API

 notes/randomness


Reproducibility

Completely reproducible results are not guaranteed across PyTorch releases, individual commits, or different platforms. Furthermore, results may not be reproducible between CPU and GPU executions, even when using identical seeds.

However, there are some steps you can take to limit the number of sources of nondeterministic behavior for a specific platform, device, and PyTorch release. First, you can control sources of randomness that can cause multiple executions of your application to behave differently. Second, you can configure PyTorch to avoid using nondeterministic algorithms for some operations, so that multiple calls to those operations, given the same inputs, will produce the same result.

Warning

Deterministic operations are often slower than nondeterministic operations, so single-run performance may decrease for your model. However, determinism may save time in development by facilitating experimentation, debugging, and regression testing.

Controlling sources of randomness

PyTorch random number generator

You can use torch.manual_seed() to seed the RNG for all devices (both CPU and CUDA):

import torch
torch.manual_seed(0)

Random number generators in other libraries

If you or any of the libraries you are using rely on NumPy, you can seed the global NumPy RNG with:

import numpy as np
np.random.seed(0)

However, some applications and libraries may use NumPy Random Generator objects, not the global RNG (https://numpy.org/doc/stable/reference/random/generator.html), and those will need to be seeded consistently as well.

If you are using any other libraries that use random number generators, refer to the documentation for those libraries to see how to set consistent seeds for them.

CUDA convolution benchmarking

The cuDNN library, used by CUDA convolution operations, can be a source of nondeterminism across multiple executions of an application. When a cuDNN convolution is called with a new set of size parameters, an optional feature can run multiple convolution algorithms, benchmarking them to find the fastest one. Then, the fastest algorithm will be used consistently during the rest of the process for the corresponding set of size parameters. Due to benchmarking noise and different hardware, the benchmark may select different algorithms on subsequent runs, even on the same machine.

Disabling the benchmarking feature with torch.backends.cudnn.benchmark = False causes cuDNN to deterministically select an algorithm, possibly at the cost of reduced performance.

However, if you do not need reproducibility across multiple executions of your application, then performance might improve if the benchmarking feature is enabled with torch.backends.cudnn.benchmark = True.

Note that this setting is different from the torch.backends.cudnn.deterministic setting discussed below.

Avoiding nondeterministic algorithms

torch.set_deterministic() lets you configure PyTorch to use deterministic algorithms instead of nondeterministic ones where available, and to throw an error if an operation is known to be nondeterministic (and without a deterministic alternative).

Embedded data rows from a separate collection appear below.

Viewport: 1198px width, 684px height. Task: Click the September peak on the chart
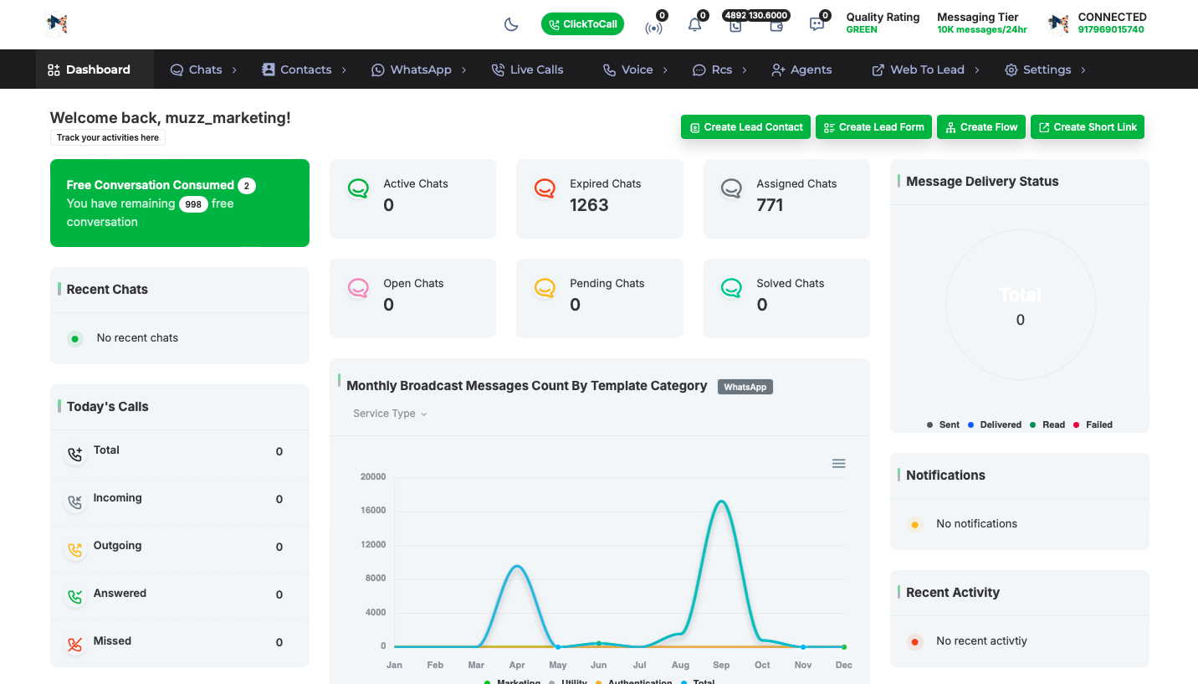[721, 501]
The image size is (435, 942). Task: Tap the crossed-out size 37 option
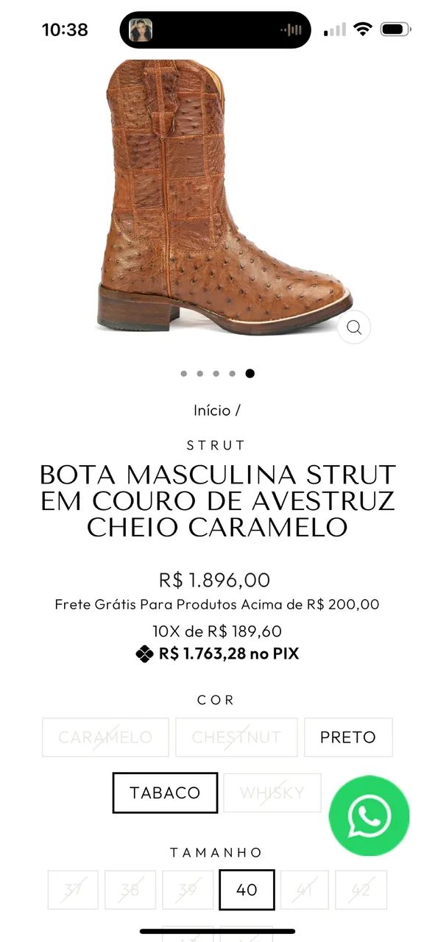click(72, 890)
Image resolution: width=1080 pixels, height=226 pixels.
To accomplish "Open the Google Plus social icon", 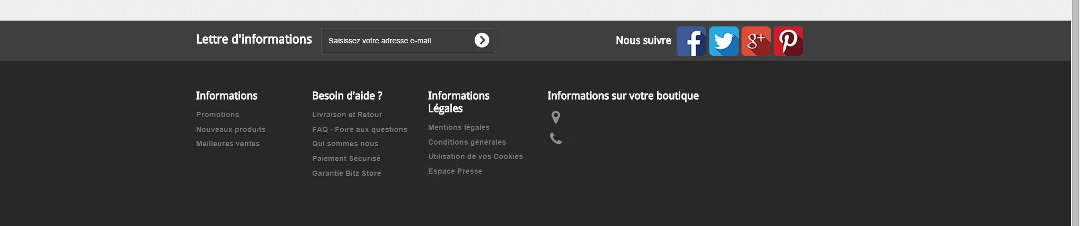I will 756,41.
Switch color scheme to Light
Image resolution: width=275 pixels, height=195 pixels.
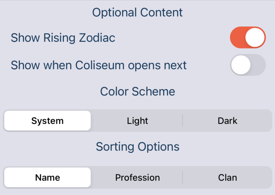tap(138, 121)
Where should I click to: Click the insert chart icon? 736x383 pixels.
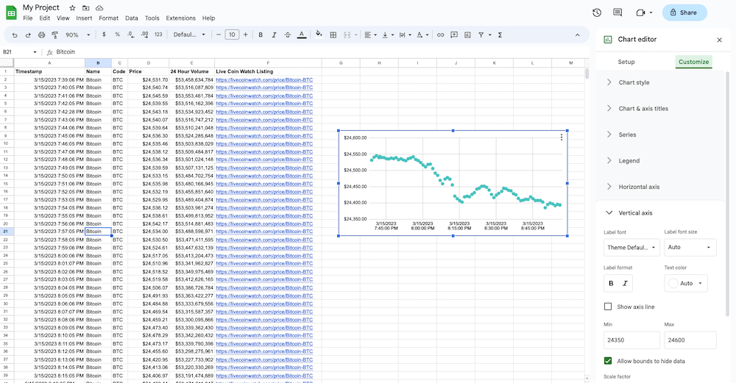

Please check the documentation for torch.set_deterministic() for a full list of affected operations. If an operation does not act correctly according to the documentation, or if you need a deterministic implementation of an operation that does not have one, please submit an issue: https://github.com/pytorch/pytorch/issues?q=label:%22topic:%20determinism%22

For example, running the nondeterministic CUDA implementation of torch.Tensor.index_add_() will throw an error:

>>> import torch
>>> torch.set_deterministic(True)
>>> torch.randn(2, 2).cuda().index_add_(0, torch.tensor([0, 1]), torch.randn(2, 2))
Traceback (most recent call last):
File "<stdin>", line 1, in <module>
RuntimeError: index_add_cuda_ does not have a deterministic implementation, but you set
'torch.set_deterministic(True)'. ...

When torch.bmm() is called with sparse-dense CUDA tensors it typically uses a nondeterministic algorithm, but when the deterministic flag is turned on, its alternate deterministic implementation will be used:

>>> import torch
>>> torch.set_deterministic(True)
>>> torch.bmm(torch.randn(2, 2, 2).to_sparse().cuda(), torch.randn(2, 2, 2).cuda())
tensor([[[ 1.1900, -2.3409],
         [ 0.4796,  0.8003]],
        [[ 0.1509,  1.8027],
         [ 0.0333, -1.1444]]], device='cuda:0')

Furthermore, if you are using CUDA tensors, and your CUDA version is 10.2 or greater, you should set the environment variable CUBLAS_WORKSPACE_CONFIG according to CUDA documentation: https://docs.nvidia.com/cuda/cublas/index.html#cublasApi_reproducibility

CUDA convolution determinism

While disabling CUDA convolution benchmarking (discussed above) ensures that CUDA selects the same algorithm each time an application is run, that algorithm itself may be nondeterministic, unless either torch.set_deterministic(True) or torch.backends.cudnn.deterministic = True is set. The latter setting controls only this behavior, unlike torch.set_deterministic() which will make other PyTorch operations behave deterministically, too.

CUDA RNN and LSTM

In some versions of CUDA, RNNs and LSTM networks may have non-deterministic behavior. See torch.nn.RNN() and torch.nn.LSTM() for details and workarounds.